##### INPUT MATERIAL #####

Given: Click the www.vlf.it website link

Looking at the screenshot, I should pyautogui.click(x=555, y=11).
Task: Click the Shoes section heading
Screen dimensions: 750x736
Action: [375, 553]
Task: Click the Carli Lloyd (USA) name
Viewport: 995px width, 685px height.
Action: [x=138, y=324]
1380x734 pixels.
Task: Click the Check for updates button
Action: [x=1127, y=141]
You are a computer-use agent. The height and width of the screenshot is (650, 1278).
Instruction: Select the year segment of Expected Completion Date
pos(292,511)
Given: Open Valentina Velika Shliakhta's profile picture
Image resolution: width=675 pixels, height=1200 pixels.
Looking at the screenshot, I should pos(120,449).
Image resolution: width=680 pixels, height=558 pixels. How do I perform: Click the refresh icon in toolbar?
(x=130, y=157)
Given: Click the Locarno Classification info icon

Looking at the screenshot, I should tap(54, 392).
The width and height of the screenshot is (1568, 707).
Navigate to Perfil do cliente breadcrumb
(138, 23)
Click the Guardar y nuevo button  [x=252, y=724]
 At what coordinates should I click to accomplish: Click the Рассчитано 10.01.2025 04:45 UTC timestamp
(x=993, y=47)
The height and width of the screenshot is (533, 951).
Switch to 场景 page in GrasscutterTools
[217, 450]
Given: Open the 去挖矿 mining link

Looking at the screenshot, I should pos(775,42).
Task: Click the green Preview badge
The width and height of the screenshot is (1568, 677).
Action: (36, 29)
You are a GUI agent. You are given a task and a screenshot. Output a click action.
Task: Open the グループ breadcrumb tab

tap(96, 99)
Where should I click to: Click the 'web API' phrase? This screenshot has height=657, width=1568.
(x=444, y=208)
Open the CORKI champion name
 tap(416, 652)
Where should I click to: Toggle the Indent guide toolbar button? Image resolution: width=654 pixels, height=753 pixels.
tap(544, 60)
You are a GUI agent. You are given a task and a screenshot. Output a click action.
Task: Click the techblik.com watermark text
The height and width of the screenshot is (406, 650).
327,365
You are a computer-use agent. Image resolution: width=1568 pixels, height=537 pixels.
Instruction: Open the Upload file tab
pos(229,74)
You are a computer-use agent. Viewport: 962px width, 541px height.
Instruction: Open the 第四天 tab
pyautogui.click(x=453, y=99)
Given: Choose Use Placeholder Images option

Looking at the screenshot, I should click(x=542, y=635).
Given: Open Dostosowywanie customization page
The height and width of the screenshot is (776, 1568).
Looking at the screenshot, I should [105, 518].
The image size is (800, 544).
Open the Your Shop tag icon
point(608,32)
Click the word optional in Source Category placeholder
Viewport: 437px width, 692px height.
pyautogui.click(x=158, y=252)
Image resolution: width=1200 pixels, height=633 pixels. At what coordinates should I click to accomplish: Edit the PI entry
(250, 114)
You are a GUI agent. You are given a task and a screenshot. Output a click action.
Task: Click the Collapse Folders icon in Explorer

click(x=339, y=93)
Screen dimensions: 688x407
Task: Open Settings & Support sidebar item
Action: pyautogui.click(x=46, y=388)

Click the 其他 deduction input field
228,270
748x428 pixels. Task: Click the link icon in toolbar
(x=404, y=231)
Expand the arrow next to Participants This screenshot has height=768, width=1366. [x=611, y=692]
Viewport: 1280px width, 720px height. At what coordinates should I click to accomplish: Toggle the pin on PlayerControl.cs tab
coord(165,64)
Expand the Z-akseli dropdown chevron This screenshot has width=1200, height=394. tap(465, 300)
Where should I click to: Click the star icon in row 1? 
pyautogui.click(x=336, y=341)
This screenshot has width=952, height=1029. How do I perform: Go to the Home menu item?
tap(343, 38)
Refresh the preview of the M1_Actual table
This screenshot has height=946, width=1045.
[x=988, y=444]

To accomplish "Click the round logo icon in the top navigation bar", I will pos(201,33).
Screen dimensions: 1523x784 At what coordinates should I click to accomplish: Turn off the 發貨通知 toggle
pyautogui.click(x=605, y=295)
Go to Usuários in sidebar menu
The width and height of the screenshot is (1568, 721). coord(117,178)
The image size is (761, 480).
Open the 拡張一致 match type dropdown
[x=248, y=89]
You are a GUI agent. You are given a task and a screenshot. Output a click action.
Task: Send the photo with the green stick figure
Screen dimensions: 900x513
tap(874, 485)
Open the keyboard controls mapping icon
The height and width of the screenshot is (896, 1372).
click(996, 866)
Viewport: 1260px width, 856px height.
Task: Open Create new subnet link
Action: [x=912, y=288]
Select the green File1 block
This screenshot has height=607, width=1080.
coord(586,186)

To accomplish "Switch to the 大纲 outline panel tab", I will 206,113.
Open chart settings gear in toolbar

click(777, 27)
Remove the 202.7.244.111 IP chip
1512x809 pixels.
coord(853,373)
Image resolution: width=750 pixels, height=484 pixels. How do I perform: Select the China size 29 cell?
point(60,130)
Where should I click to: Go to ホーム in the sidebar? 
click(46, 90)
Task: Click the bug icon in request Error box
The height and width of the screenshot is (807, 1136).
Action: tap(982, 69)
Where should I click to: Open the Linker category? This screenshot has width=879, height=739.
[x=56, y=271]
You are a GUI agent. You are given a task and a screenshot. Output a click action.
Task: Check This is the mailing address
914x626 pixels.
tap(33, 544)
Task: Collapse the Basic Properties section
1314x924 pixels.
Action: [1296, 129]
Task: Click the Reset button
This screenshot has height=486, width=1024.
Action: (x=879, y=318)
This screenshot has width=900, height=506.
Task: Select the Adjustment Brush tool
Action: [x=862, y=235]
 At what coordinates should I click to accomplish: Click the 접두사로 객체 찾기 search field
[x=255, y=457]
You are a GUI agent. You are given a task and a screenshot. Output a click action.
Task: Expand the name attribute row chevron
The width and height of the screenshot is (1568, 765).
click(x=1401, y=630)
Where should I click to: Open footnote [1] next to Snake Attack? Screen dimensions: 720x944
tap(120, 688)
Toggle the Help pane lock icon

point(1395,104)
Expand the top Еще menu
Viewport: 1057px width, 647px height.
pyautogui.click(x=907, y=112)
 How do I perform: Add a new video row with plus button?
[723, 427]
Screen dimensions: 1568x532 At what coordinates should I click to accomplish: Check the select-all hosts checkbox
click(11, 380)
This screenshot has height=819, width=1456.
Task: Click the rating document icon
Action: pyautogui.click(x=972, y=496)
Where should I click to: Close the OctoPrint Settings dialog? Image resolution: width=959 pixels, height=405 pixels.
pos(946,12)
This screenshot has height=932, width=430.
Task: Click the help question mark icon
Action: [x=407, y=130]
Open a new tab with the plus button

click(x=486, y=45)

#####

▶ _REQUIRED WORK_
Look for "chevron" in each line of the material, then copy the lines where it is found.

▶ _RESPONSE TO THE TASK_
Expand the Z-akseli dropdown chevron This screenshot has width=1200, height=394. tap(465, 300)
Task: Expand the name attribute row chevron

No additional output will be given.